Penyaluran zakat kepada para
mustahiq
- Imam Syafi’i berpendapat bahwa
zakat harus dibagikan kepada delapan kelompok itu dengan merata, kecuali
jika salah satu kelompok itu tidak ada, maka zakat diberikan kepada ashnaf
yang masih ada. Jika muzakki itu sendiri yang membagikan langsung
zakatnya, maka gugur pula bagian amil.
- Madzhab Hanafi dan Maliki
berpendapat bahwa zakat boleh diberikan kepada sebagian ashnaf, tidak
kepada seluruh ashnaf yang ada. Bahkan mereka memperbolehkan pemberian
zakat hanya kepada salah satu ashnaf saja sesuai dengan kondisi. Inilah
pendapat mayoritas ulama dan pendapat yang paling kuat dengan
memperhatikan hal-hal berikut ini:
- Tidak diperbolehkan
menghilangkan hak salah satu mustahiq tanpa ada sebab, jika imam yang
melakukan pembagian dan jumlah zakat cukup banyak.
- Diperbolehkan memberikan zakat
hanya kepada satu ashnaf saja jika ada kemaslahatan yang dapat
dipertannggungjawabkan, seperti ketika perang yang mengharuskan zakat
untuk pembiayaan mujahid di medan perang.
- Ketika membagikan zakat kepada
semua ashnaf secara menyeluruh tidak diharuskan membagi rata kepada
mereka. Dan yang diwajibkan adalah memberikan bagian pada masing-masing
sesuai dengan jumlah dan kebutuhan.
- Selalu diperhatikan bahawa
kelompok prioritas adalah fakir miskin. Kelompok yang diulang-ulang dalam
Al-Qur’an dan As-Sunnah. Maka tidak diperbolehkan menghalangi hak mereka
dari zakat, kecuali karena kondisi darurat sesaat.

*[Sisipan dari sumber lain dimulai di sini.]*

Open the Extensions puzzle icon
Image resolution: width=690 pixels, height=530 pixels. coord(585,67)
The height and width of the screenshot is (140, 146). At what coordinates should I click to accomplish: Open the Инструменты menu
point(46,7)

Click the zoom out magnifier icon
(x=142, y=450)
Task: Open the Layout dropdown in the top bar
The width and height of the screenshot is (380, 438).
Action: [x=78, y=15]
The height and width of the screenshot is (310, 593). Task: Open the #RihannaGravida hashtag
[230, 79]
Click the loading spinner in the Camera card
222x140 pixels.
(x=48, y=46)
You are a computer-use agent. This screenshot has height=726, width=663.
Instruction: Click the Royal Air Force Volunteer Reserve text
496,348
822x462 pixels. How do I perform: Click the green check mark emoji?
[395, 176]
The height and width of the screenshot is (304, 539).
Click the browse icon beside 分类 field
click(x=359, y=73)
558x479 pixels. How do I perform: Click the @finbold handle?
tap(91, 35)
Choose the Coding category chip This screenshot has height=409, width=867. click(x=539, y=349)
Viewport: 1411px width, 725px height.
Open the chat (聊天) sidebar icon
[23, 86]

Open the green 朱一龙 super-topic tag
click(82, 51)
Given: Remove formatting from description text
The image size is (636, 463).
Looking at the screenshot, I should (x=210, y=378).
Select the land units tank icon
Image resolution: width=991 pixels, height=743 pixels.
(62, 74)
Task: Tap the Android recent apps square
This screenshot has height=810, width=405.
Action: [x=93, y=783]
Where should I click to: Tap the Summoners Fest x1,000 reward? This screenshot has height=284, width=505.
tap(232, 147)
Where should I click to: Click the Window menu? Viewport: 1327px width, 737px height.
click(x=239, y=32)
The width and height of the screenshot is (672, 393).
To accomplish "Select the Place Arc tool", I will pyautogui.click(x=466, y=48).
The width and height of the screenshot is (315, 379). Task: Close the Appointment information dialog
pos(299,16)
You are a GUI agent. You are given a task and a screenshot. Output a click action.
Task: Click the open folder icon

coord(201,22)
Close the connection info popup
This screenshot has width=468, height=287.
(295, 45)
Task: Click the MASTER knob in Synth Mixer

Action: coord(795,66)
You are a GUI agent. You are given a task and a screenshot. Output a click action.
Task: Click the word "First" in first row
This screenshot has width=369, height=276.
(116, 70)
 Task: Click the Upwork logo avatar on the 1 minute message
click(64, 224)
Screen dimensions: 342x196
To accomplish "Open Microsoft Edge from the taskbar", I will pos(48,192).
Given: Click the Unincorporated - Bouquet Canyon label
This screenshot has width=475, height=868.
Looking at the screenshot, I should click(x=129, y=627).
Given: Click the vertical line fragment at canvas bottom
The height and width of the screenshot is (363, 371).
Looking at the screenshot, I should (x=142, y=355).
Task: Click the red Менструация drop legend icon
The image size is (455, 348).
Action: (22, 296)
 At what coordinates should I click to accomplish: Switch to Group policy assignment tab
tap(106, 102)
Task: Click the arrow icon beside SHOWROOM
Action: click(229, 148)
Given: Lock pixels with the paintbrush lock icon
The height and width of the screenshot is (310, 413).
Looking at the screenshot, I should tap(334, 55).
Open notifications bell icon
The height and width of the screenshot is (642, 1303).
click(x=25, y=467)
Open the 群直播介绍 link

- Jika muzakki yang membagikan
langsung zakatnya dan jumlah zakatnya kecil, boleh diberikan kepada satu
kelompok dan satu orang saja untuk mencapai tujuan zakat, yaitu menutup
kebutuhan.
- Jika imam yang membagikan,
maka bagian amilin tidak boleh lebih banyak dari seperdelapan, menurut
Imam Syafi’i, agar zakat tidak habis di tangan para pegawai saja.